Greetings, my fellow port-swillers!  I hope your Christmas Feast continues with good cheer.  A word of advice about those five golden rings you got this morning: Watch out for creepy horsemen dressed all in black and mumbling about Mordor.  They’re bad news.  They’re also kind of stupid, so don’t try to explain, just run!

Those of you idly wondering about the aftermath of last week’s post on the leaky upstairs plumbing at la casa de los port-swillers may be interested to note ol’ Robbo’s handling of the matter.  Well, as I couldn’t get away from work to deal with it prior to the hols, and as the leak was not so severe that I could justify to myself dragging some poor plumber out over the weekend and ruining his Christmas, I simply placed a bucket or two under the drips and waited for the return of Mrs. Robbo and gels from their jaunt down to Flahrduh.

Upon her return, Mrs. R took the matter in hand in her efficient way and had the plumber out yesterday.  Whereupon it was discovered that we had not one, but three leaks in the same pipe, all in a section that had not been replaced previously.  While the plumber initially recommended that we get the whole upstairs works replaced, Mrs.

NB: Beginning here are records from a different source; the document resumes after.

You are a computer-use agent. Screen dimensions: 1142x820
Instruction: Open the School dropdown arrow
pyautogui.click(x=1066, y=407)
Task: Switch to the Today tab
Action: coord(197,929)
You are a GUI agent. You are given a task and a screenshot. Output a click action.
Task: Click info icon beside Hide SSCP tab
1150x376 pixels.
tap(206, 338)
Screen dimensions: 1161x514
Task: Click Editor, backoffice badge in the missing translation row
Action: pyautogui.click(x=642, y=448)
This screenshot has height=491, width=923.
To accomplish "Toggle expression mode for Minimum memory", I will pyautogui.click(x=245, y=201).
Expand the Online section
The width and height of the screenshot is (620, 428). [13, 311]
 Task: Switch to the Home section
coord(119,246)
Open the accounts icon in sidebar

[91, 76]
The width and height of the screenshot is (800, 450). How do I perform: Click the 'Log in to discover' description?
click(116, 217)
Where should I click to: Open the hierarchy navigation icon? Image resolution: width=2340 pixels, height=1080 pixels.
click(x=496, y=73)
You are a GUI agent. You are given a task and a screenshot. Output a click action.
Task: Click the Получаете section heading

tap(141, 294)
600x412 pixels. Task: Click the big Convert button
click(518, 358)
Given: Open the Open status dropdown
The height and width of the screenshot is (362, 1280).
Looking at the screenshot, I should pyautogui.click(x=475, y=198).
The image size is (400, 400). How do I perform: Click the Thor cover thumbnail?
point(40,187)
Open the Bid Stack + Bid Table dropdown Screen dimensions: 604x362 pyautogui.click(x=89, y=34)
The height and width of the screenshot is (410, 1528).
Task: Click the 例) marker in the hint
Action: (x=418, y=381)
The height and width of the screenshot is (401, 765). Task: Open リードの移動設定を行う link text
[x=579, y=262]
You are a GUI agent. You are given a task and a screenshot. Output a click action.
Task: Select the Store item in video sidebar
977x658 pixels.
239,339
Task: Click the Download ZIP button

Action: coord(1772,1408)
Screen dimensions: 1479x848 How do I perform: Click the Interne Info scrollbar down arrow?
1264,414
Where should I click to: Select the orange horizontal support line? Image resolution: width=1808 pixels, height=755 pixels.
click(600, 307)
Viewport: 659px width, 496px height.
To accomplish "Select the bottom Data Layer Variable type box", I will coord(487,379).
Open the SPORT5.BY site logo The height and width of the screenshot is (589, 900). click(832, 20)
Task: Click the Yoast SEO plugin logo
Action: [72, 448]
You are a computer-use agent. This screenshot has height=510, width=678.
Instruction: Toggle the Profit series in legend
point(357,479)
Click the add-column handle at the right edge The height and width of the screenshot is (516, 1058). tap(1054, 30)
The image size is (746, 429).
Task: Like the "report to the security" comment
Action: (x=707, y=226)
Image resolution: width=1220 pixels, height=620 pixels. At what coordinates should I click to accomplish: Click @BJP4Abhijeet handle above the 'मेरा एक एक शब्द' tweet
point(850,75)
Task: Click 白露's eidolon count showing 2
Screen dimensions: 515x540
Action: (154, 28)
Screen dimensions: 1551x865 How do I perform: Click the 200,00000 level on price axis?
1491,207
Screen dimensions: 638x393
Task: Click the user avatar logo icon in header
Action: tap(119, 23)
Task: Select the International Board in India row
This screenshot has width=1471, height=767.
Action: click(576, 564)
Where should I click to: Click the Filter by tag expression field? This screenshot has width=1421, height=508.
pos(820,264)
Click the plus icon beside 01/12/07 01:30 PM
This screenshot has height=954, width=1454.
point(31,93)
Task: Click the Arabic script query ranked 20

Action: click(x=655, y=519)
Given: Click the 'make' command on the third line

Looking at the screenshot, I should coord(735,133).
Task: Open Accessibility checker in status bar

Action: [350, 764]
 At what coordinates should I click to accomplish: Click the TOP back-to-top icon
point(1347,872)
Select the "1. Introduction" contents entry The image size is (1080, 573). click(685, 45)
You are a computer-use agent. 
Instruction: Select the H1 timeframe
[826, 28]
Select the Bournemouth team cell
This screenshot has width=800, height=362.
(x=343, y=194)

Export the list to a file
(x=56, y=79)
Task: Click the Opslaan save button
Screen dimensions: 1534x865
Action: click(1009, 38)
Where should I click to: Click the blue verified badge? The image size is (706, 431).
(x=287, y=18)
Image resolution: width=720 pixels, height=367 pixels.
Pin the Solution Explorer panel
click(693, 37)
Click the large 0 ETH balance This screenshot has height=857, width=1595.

R’s explanation of all the nickel-and-diming we had done to date subsequently convinced him that this might be a sensible alternative after all, whereupon he switched out the offending section.   We must be pretty close to done up there by now, but I’m sure we haven’t seen the end of the problem just yet.

The only remaining problem is that we have a three by four foot hole in the breakfast room ceiling now, and what I had thought was going to be a casual New Year’s Eve with Very Old Friends is rapidly morphing itself into a much larger bean-o.  Myself, I would probably just let the thing go, laughing it off lightly if remarked upon by our guests.  However, Mrs. R does not work that way: I believe she’s having the hole patched today or tomorrow, and I have a very clear vision of Self with paintbrush in hand tidying the bits up a couple hours before the party.